De kleurgradatie kan bij het afdrukken veranderen, afhankelijk van een aantal factoren. Als u hetzelfde bestand herhaaldelijk afdrukt of de toner is onlangs vervangen, kunnen er verschillen in kleurtinten optreden. In zulke gevallen kunt u de optimale afdrukresultaten weer terug krijgen door de kleurgradatie af te stellen.
Er zijn twee methoden beschikbaar voor kleurgradatiecorrectie: automatische correctie en handmatige correctie door het afdrukken van een gradatiecorrectievel. Voer een handmatige correctie uit als u na een automatische correctie nog niet tevreden bent over de kwaliteit van de uitvoer.
![]()
Onder normale omstandigheden is er geen aanpassing van de kleurgradatie nodig.
Als een printer een tijd niet is gebruikt, kunnen er verschillen in kleurtinten optreden.
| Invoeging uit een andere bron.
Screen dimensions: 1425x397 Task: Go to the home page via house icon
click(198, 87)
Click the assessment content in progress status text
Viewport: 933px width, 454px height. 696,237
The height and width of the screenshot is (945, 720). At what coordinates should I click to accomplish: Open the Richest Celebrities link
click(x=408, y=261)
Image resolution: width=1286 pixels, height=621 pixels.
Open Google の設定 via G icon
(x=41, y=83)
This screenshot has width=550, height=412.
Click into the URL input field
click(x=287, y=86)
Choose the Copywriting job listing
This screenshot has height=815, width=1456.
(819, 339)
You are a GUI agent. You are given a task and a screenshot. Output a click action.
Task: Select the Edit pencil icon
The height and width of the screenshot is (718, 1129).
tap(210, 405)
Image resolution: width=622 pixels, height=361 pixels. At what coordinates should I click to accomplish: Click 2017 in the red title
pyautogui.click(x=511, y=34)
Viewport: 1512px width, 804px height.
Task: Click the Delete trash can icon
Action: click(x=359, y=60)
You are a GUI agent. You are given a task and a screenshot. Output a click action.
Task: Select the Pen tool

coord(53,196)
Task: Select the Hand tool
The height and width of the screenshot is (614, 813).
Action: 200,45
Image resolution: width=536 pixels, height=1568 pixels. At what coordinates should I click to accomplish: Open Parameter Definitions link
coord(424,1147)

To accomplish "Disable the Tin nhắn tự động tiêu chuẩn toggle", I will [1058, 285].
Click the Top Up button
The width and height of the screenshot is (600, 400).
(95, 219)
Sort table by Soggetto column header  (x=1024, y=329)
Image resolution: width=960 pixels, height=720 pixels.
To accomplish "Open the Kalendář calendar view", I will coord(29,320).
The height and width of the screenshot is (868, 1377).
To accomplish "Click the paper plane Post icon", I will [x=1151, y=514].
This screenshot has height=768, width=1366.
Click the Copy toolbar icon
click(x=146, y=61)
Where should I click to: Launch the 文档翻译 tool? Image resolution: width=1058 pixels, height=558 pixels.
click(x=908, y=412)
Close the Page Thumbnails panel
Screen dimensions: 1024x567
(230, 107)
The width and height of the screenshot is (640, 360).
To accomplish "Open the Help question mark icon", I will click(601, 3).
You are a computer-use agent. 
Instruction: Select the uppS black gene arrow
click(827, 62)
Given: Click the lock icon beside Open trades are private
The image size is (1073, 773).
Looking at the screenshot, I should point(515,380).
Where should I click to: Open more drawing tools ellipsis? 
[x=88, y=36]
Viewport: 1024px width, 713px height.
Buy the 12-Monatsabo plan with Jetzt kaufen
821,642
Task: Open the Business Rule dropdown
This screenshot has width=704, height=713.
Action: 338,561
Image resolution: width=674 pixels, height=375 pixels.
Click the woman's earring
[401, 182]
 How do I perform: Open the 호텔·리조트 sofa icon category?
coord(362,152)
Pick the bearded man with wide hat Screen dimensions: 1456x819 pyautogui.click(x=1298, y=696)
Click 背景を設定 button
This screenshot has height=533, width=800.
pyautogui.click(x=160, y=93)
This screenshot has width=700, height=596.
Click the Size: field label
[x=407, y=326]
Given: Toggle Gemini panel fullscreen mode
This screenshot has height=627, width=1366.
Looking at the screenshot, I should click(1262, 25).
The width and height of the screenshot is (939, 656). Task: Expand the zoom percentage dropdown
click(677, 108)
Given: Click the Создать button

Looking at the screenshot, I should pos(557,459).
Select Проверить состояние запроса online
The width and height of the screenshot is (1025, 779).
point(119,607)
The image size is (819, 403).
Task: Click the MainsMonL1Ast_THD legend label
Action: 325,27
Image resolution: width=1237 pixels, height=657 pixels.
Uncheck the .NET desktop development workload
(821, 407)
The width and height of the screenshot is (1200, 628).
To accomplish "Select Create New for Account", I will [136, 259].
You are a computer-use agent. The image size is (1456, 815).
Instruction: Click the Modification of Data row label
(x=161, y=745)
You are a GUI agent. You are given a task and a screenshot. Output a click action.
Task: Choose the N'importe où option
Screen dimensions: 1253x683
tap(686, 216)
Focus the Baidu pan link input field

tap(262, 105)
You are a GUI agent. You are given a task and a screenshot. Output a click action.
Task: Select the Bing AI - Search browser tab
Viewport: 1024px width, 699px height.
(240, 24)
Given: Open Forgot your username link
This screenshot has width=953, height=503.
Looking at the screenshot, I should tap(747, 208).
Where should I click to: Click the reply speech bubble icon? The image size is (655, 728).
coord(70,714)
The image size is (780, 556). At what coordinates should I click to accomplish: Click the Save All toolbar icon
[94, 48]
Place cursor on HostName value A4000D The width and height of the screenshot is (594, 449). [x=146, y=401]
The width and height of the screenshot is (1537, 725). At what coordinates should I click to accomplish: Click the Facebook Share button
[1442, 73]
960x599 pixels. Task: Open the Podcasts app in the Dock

Als één correctie geen bevredigende resultaten oplevert, kunt u de correctie zo vaak als nodig herhalen.
Correcties van de kleurgradatie worden toegepast op alle gebruikerstaken.
Gebruik hetzelfde type papier om gradatiecorrecties te controleren. De correcties zijn mogelijk niet zichtbaar als u verschillende papiertypen gebruikt.
De dichtheidsgradatie van middentonen naar hoogtepunten kan automatisch worden gecorrigeerd door de functie automatische gradatiecorrectie uit te voeren.
Correcties worden op elke resolutieinstelling toegepast. Als kleurtinten veranderen wanneer er verschillende resoluties in het printerstuurprogramma worden geselecteerd, voer dan de gradatiecorrectie uit voor de resolutie die u wilt gebruiken.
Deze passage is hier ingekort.